Stop after the line containing "Select course code": print each line exactly from the first line of the listing up to that point.

(Entries provided Opens)

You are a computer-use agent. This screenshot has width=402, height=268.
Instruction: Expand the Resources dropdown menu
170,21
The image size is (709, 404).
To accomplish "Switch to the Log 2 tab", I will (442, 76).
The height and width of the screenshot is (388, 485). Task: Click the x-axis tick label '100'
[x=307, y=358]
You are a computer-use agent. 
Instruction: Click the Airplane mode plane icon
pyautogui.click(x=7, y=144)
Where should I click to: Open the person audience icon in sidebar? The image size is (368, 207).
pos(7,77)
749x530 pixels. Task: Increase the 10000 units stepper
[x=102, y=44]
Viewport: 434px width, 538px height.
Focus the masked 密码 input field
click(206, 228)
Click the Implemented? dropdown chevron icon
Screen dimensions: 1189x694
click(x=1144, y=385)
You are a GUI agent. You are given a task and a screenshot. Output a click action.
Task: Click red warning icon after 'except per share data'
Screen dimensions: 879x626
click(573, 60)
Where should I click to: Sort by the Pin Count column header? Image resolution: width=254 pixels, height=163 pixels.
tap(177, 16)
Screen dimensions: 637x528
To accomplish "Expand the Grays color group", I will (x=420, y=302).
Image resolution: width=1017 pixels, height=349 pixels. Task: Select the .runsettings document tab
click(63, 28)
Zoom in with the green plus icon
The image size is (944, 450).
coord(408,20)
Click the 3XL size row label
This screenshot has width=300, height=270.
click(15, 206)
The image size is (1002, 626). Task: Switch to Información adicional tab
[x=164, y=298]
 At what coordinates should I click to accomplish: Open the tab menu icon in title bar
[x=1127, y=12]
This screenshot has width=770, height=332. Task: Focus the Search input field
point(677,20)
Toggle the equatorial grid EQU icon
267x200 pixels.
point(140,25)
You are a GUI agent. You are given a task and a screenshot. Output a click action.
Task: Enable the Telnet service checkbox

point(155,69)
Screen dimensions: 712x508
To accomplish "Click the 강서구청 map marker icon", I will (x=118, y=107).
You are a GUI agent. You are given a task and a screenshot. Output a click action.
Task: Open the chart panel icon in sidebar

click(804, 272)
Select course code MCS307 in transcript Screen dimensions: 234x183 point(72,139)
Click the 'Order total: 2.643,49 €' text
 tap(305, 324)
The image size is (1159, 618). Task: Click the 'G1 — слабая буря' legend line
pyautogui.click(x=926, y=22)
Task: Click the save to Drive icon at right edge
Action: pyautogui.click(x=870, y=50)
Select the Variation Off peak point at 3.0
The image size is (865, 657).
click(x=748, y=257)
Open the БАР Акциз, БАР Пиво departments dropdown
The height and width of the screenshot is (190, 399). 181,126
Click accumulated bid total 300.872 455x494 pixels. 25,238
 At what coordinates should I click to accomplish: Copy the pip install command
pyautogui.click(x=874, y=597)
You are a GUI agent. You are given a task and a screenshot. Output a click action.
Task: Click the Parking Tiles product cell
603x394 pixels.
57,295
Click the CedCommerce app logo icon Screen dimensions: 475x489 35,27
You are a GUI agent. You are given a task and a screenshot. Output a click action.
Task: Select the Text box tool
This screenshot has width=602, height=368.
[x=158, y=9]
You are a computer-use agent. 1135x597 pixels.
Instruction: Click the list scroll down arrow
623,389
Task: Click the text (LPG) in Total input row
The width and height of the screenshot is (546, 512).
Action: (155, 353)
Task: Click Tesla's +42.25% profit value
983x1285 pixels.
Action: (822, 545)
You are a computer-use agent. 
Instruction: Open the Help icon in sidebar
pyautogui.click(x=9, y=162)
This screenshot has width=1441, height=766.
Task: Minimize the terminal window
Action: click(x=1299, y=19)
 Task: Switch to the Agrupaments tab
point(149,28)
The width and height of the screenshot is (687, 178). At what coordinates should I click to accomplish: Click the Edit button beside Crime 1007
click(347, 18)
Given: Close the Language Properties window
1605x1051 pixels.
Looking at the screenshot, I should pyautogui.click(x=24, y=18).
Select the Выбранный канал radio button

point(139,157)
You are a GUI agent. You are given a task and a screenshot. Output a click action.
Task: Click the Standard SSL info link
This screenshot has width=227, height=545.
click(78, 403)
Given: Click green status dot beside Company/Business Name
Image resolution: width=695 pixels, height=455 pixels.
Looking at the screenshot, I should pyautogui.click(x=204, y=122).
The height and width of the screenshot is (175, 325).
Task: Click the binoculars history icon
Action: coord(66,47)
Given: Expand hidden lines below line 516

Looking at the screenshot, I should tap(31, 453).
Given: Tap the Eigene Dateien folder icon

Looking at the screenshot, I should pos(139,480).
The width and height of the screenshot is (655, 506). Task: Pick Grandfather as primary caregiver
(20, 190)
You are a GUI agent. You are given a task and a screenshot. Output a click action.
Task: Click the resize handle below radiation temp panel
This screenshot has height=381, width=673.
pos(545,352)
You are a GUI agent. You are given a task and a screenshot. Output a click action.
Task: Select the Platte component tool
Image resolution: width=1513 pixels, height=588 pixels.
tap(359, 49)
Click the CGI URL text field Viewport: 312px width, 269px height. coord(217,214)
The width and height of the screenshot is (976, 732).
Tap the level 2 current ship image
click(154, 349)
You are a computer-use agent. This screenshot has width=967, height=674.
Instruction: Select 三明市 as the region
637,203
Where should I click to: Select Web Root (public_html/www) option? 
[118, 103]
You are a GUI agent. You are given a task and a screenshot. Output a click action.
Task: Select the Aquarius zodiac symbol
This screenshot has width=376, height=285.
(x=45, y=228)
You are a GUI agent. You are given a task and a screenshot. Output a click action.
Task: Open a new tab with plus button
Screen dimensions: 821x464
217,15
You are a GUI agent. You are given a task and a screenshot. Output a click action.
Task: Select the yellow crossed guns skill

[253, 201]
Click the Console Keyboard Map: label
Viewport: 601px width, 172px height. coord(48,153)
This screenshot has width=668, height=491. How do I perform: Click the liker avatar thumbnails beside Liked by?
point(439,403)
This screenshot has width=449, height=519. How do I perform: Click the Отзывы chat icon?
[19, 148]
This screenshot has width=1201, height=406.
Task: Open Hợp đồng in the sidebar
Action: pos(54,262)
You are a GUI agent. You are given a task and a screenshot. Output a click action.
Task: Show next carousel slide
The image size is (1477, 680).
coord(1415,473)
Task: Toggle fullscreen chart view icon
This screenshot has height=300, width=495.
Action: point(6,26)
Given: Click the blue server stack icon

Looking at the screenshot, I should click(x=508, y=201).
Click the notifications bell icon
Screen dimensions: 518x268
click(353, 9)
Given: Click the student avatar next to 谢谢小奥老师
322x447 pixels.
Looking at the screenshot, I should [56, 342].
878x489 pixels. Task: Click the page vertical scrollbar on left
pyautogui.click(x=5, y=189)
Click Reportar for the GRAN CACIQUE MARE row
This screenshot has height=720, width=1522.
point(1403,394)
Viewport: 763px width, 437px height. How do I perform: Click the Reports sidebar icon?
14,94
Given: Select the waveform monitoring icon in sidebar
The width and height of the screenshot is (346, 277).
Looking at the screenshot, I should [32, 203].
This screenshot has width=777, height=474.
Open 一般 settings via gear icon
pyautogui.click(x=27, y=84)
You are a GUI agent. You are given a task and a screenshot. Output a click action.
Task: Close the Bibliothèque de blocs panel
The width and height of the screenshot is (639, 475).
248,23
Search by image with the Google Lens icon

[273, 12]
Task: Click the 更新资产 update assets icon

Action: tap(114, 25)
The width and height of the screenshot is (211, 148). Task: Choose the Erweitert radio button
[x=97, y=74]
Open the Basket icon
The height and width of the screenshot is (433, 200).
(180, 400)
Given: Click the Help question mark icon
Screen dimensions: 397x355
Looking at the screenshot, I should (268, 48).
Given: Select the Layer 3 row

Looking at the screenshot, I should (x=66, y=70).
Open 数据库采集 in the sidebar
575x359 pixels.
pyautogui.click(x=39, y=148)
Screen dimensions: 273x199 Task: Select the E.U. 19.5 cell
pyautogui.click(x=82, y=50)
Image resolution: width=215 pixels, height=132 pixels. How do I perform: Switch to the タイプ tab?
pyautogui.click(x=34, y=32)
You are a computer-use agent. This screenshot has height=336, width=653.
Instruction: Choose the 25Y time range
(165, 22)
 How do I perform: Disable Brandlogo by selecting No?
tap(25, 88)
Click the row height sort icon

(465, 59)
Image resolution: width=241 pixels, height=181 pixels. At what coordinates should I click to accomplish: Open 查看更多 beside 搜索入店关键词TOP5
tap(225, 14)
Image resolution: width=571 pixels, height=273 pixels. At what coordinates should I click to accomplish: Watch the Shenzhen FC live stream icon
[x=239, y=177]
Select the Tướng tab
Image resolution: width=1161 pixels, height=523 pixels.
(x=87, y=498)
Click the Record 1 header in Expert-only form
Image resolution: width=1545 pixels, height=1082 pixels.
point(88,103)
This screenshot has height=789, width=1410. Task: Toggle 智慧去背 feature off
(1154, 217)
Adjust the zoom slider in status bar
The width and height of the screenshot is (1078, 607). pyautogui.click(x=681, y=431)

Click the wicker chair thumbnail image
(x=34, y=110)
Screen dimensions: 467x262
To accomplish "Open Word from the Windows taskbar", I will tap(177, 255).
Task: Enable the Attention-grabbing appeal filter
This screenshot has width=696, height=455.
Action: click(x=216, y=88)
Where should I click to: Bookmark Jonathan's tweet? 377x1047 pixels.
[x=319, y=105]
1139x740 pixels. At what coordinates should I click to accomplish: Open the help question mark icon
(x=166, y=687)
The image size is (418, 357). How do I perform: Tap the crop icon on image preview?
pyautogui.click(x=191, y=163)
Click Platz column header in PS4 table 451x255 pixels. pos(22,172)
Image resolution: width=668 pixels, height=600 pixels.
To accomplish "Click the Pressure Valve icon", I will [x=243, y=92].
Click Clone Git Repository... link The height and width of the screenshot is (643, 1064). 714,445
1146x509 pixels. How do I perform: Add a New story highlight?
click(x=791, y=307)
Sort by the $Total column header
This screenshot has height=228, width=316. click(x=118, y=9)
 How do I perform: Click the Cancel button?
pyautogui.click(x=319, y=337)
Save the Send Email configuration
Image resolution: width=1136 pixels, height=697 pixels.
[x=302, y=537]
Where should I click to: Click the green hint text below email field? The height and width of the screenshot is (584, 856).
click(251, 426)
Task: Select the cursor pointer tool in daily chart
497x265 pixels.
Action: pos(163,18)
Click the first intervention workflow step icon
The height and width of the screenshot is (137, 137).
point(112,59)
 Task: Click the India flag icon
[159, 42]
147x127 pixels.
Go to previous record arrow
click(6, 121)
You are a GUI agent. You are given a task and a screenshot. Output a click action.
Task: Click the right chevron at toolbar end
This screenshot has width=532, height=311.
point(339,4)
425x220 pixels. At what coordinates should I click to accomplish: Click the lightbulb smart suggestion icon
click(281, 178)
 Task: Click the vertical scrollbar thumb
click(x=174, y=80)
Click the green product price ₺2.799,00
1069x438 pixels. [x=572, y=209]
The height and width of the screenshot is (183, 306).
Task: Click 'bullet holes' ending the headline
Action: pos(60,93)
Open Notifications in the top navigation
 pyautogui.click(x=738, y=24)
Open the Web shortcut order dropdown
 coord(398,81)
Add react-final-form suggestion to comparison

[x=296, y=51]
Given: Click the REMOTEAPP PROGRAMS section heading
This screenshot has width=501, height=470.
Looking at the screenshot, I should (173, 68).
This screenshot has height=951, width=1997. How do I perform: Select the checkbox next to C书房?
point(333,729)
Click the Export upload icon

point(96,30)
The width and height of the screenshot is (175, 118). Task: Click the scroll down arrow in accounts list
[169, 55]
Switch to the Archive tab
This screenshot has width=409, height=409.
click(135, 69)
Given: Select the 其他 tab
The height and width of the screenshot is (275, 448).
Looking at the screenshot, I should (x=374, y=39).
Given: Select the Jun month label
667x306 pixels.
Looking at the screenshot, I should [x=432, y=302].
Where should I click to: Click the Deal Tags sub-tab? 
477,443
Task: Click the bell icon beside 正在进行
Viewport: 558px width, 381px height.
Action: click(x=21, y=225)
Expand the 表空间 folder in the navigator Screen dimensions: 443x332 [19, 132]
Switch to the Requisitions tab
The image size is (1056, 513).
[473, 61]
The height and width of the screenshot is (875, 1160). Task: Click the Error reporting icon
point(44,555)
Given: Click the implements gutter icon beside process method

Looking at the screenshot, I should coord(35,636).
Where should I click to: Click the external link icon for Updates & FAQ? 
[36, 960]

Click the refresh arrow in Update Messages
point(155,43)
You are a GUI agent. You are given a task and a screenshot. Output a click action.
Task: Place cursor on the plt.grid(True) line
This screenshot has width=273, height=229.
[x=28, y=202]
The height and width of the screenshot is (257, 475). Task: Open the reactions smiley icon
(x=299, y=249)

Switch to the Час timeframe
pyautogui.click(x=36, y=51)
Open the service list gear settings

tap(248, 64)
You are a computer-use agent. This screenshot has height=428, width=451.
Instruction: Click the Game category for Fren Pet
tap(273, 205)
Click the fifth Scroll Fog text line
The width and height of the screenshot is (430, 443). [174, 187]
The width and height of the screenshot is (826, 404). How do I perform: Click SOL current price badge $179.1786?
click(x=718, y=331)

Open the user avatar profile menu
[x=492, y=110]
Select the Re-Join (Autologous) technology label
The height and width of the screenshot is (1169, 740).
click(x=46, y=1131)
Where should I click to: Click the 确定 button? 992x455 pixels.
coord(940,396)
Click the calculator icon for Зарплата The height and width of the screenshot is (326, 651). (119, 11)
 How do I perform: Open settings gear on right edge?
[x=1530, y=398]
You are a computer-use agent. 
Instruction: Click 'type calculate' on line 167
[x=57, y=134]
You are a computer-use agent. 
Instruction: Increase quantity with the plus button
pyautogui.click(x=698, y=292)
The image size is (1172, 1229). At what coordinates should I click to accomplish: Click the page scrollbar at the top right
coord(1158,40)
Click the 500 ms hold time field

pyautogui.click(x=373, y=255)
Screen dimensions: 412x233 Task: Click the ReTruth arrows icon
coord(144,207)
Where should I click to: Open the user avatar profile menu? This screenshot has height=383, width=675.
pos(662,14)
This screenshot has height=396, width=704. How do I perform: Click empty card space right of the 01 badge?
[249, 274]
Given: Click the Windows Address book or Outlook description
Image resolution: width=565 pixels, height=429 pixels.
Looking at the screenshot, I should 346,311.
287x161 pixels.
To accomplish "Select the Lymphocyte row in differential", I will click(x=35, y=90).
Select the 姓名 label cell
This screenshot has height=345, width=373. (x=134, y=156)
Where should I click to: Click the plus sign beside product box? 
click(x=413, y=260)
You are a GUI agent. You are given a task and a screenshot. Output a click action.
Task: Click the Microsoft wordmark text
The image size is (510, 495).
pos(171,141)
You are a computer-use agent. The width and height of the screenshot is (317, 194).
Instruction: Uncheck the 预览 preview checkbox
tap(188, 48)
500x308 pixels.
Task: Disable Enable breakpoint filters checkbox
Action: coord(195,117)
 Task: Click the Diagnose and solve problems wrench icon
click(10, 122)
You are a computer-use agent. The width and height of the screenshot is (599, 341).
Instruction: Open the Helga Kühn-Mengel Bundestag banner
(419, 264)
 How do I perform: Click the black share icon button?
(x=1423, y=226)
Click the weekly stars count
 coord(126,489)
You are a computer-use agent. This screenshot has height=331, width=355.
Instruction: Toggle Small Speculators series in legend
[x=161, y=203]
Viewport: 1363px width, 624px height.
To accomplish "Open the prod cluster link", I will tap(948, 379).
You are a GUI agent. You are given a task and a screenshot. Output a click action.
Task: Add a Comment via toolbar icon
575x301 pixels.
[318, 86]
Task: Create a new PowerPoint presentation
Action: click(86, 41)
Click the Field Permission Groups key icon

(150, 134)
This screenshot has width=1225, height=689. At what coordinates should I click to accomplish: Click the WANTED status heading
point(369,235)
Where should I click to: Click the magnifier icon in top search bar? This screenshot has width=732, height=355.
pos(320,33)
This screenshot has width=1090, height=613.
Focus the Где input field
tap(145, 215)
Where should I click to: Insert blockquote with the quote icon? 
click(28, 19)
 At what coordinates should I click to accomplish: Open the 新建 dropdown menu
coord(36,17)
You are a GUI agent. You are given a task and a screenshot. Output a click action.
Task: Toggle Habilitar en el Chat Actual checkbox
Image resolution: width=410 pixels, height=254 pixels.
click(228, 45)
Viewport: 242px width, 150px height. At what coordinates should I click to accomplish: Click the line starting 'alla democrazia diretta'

(Entries provided Closes)

• [Answer to this task]
You are a computer-use agent. This screenshot has width=402, height=268.
Instruction: Expand the Resources dropdown menu
170,21
The image size is (709, 404).
To accomplish "Switch to the Log 2 tab", I will (442, 76).
The height and width of the screenshot is (388, 485). Task: Click the x-axis tick label '100'
[x=307, y=358]
You are a computer-use agent. 
Instruction: Click the Airplane mode plane icon
pyautogui.click(x=7, y=144)
Where should I click to: Open the person audience icon in sidebar? The image size is (368, 207).
pos(7,77)
749x530 pixels. Task: Increase the 10000 units stepper
[x=102, y=44]
Viewport: 434px width, 538px height.
Focus the masked 密码 input field
click(206, 228)
Click the Implemented? dropdown chevron icon
Screen dimensions: 1189x694
click(x=1144, y=385)
You are a GUI agent. You are given a task and a screenshot. Output a click action.
Task: Click red warning icon after 'except per share data'
Screen dimensions: 879x626
click(573, 60)
Where should I click to: Sort by the Pin Count column header? Image resolution: width=254 pixels, height=163 pixels.
tap(177, 16)
Screen dimensions: 637x528
To accomplish "Expand the Grays color group", I will (x=420, y=302).
Image resolution: width=1017 pixels, height=349 pixels. Task: Select the .runsettings document tab
click(63, 28)
Zoom in with the green plus icon
The image size is (944, 450).
coord(408,20)
Click the 3XL size row label
This screenshot has width=300, height=270.
click(15, 206)
The image size is (1002, 626). Task: Switch to Información adicional tab
[x=164, y=298]
 At what coordinates should I click to accomplish: Open the tab menu icon in title bar
[x=1127, y=12]
This screenshot has width=770, height=332. Task: Focus the Search input field
point(677,20)
Toggle the equatorial grid EQU icon
267x200 pixels.
point(140,25)
You are a GUI agent. You are given a task and a screenshot. Output a click action.
Task: Enable the Telnet service checkbox

point(155,69)
Screen dimensions: 712x508
To accomplish "Click the 강서구청 map marker icon", I will (x=118, y=107).
You are a GUI agent. You are given a task and a screenshot. Output a click action.
Task: Open the chart panel icon in sidebar

click(804, 272)
Select course code MCS307 in transcript Screen dimensions: 234x183 point(72,139)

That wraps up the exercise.